De même en droit des obligations, l’istihsan a contribué aux développements de nombreuses règles aujourd’hui faisant partie intégrant du droit positif hanafite.

B) Droit des obligations

En matière d’obligations, un des exemples concerne la chose est remise entre les mains d’une personne, à quelque titre que ce soit.430 Cette personne est considérée comme ayant pris la chose sous sa garde (amin). Ainsi en est-il spécialement du dépositaire, du commodataire, etc. En cas de perte fortuite de la chose, cette personne ne sera pas tenue pour responsable. Telle est la solution admise dans ces cas. Cependant la personne qui prend livraison de la chose, en vertu d’un contrat de louage, d’ouvrage, tel que le tailleur, le teinturier, etc.. sera tenue pour responsable de sa perte, à moins que cette perte ne soit due à un cas de force majeure. Ainsi donc l’entrepreneur qui est considéré, en principe, comme un amin trouve sa responsabilité plus aggravéee que celle du dépositaire ou du commodataire.431 L’analogie ne saurait permettre cette solution. Elle a dès alors été rattachée à l’istihsan. A moins d’établir l’existence d’une force majeure, l’entrepreneur sera présumé en faute si la chose vient à périr. Le dépositaire qui rend un service à titre gratuit ne saurait être tenu de la même manière. Le commodataire, à qui le propriétaire a bien voulu remettre la chose sans qu’il soit tenu de payer quoi que ce soit, ne peut être mis sur le même pied que l’entrepreneur. Les auteurs disent bien que si la même solution était admise en matière de louage d’ouvrage, les gens seraient mis dans l’embarras, alors qu’il n’auraient besoin des services de l’artisan et qu’ils craindraient, en même temps, que l’artisan ne soit pas assez diligent pour assurer la solution appropriée au cas précis envisagé, en prenant en considération les besoins de la pratique.

430 CHEHATA Chafik, « L’ « Equité » en tant que source du droit hanafite », Studia Islamica, No.25 (1996) p.132. 431 CHEHATA Chafik, « L’ « Equité » en tant que source du droit hanafite », Studia Islamica, No.25 (1996) p.133.

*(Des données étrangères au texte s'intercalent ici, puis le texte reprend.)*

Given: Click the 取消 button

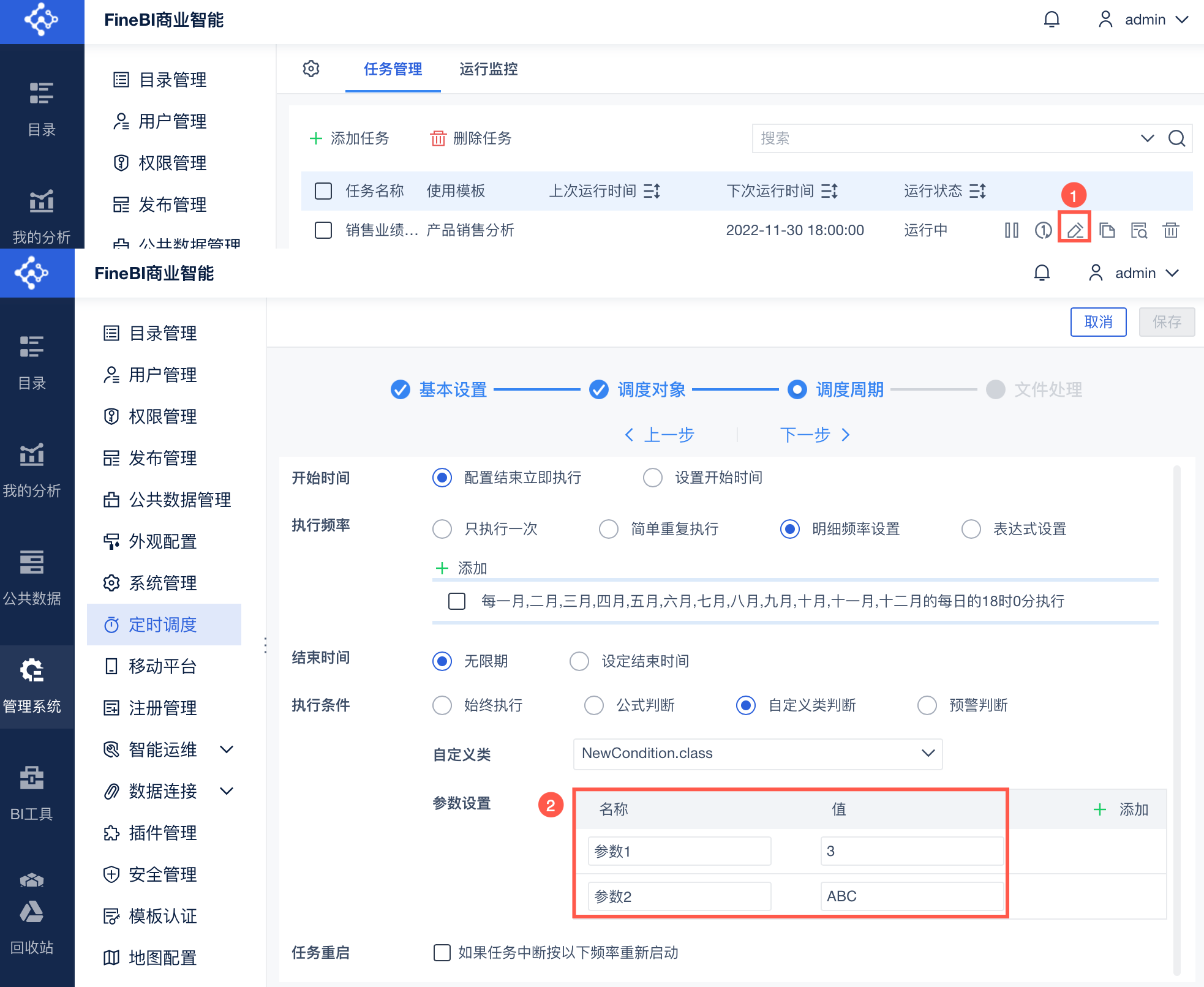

En matière d’obligations, le recours à l’istihsan a permis de légitimer plusieurs contrats nommés comme la vente à terme (salam). Selon le “droit musulman”, les contrats doivent, en effet, avoir un objet actuellement existant. Pour intégrer dans le

corpus juris hanafite les contrats ayant un objet future, les auteurs ont invoqué

l’istihsan. Ce sont les besoins de la pratique qui ont imposé ces contrats aux fondateurs des écoles juridiques. L’istihsan a enrichi le droit musulman d’une masse de dispositions et de prescriptions qui font partie intégrante du système juridique hanafite, en matière d’obligations qui ont été ensuite codifié par le Medjéllé.432

Toutefois, il est dommage que le statut de mujtahid ne soit pas reconnu au sein du pouvoir législatif des états modernes arabo-musulmans.433 Cela est manifestement injustifié selon Kamali, surtout au regard de l’istihsan qui est un moyen approprié pour la recherche de solutions justes et équitables.